Doch dabei schießt man ein wenig über das Ziel hinaus. Denn der Film verkommt an vielen Stellen zu einem politischen Debatierclub. Es steht der Prozess zur Lösungsfindung, wie mit Godzilla umgegangen wird im Fokus. Dabei verliert man aber die Darsteller und Figuren aus den Augen. Die Darsteller spielen ordentlich für so einen Film, manche verfallen aber dem typisch asiatischen Overacting. Schlimm ist allerdings, dass die Charakterentwicklung völlig auf der Strecke bleibt. Eine Bindung der Protagonisten an den Zuschauer gelingt dem Film an keiner Stelle, woran einmal die viel zu vielen Figuren Schuld sind, die teilweise nur 1-2 Sequenzen im Film mitspielen, aber auch die desaströse Schnittabfolge. Der gesamte Film besteht aus absolut harten Schnitten, in der Szene an Szene aneinandergereiht wird. Ein fließender Übergang erfolgt nicht, stattdessen gibt es Sequenzen, in der in wenigen Sekunden 5-6 Schnitte erfolgen.
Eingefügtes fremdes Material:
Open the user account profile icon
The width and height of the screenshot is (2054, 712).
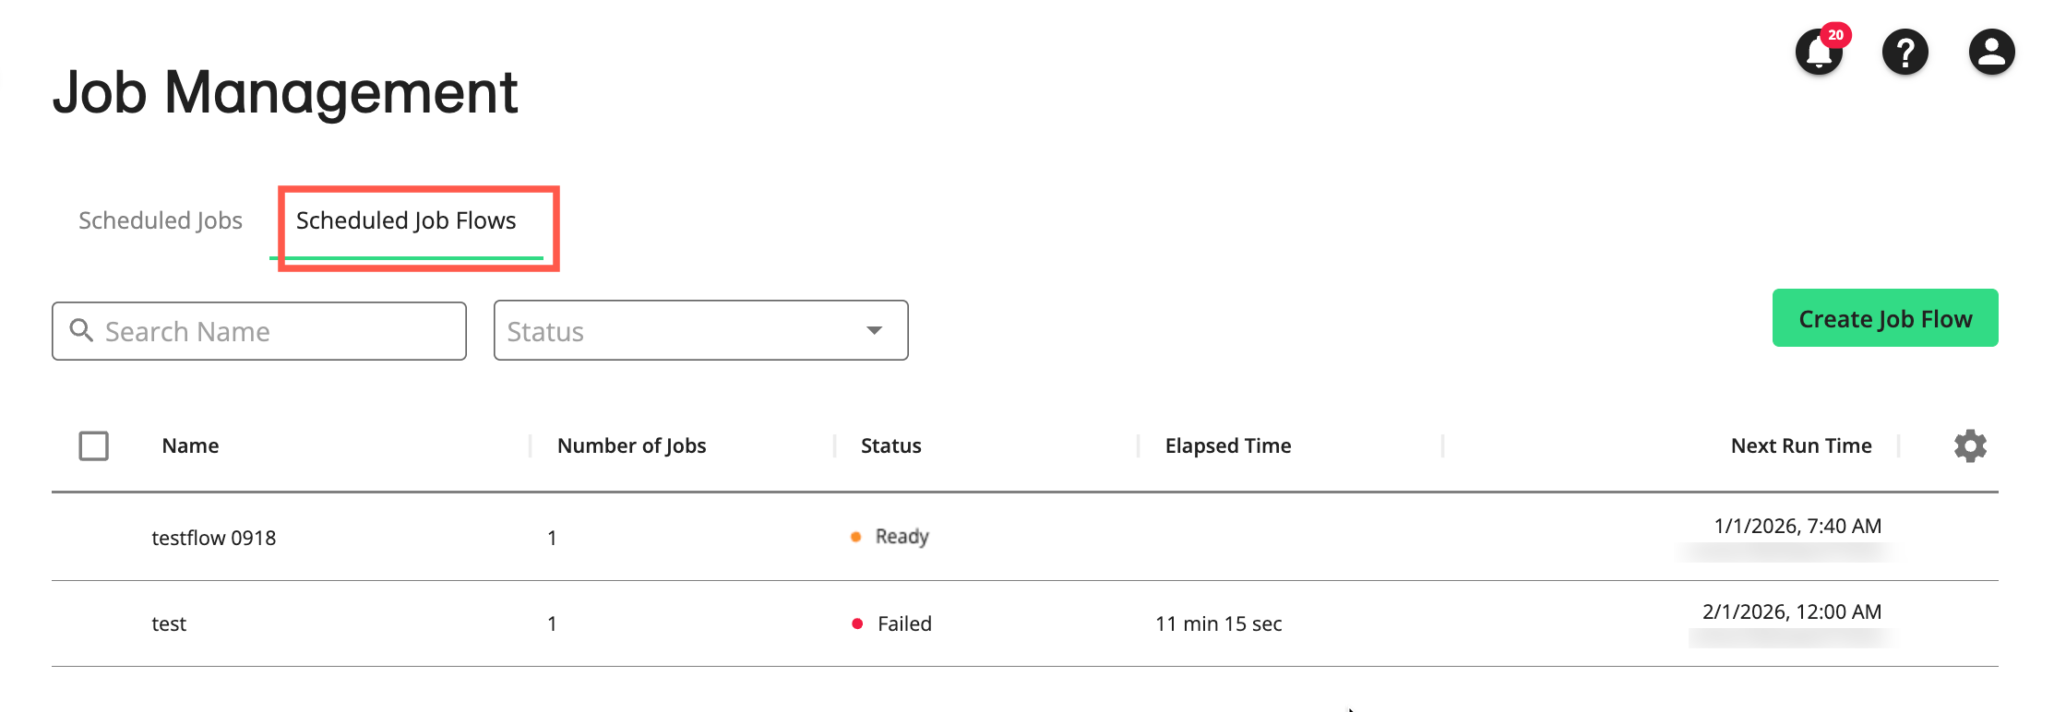point(1991,52)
Da die Handlung aber nicht besonders komplex ist, abgesehen von Godzilla taucht auf und muss beseitigt werden, nimmt dies jegliche Dramaturgie heraus. Da der Zuschauer auch keine Bindung zu den Figuren hat, ist ihm das Schicksal reichlich egal. Schade, denn Godzilla wird hier wirklich als Urgewalt dargestellt. An sein neues Design musste ich mich zwar erst gewöhnen, aber es passt. Was weniger passt, ist das man zwar überall auf CGI setzt, aber bei ihm immer noch ein Mensch drinzustecken scheint. Entsprechend albern bewegt er sich oft, vor allem seine absolut steifen Arme gehen nun mal gar nicht. Das dies den Machern nicht auffällt oder egal ist, mir absolut unverständlich.
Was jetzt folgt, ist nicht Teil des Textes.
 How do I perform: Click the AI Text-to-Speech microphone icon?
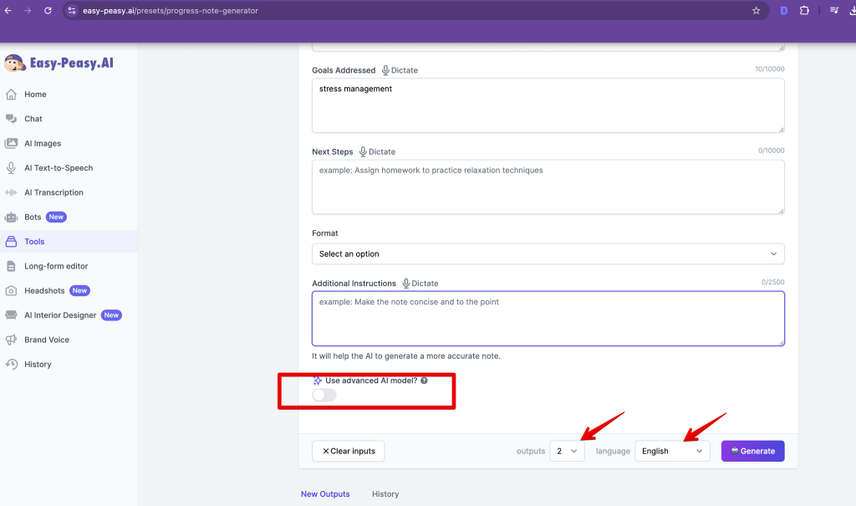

Shin Godzilla ist auf jeden Fall ein Schritt in die richtige Richtung, aber leidet unter einer zähen Handlung, einem wirklich miesen Schnitt und viel zu wenig Godzilla. Gerade Gareth Edwards Versuch einen neuen US-Godzilla 2014 zu schaffen, wurde wegen zu wenig Screentime der Echse kritisiert. Bei Shin Godzilla gibt es noch viel weniger von ihr zu sehen, dafür ganz viel politisches Gerede mit viel zu vielen Personen. Für Godzilla-Fans ein Muss, für den Rest der Welt aber dann doch eher nur ein netter Versuch der in einem mittelmäßigen Film mündet.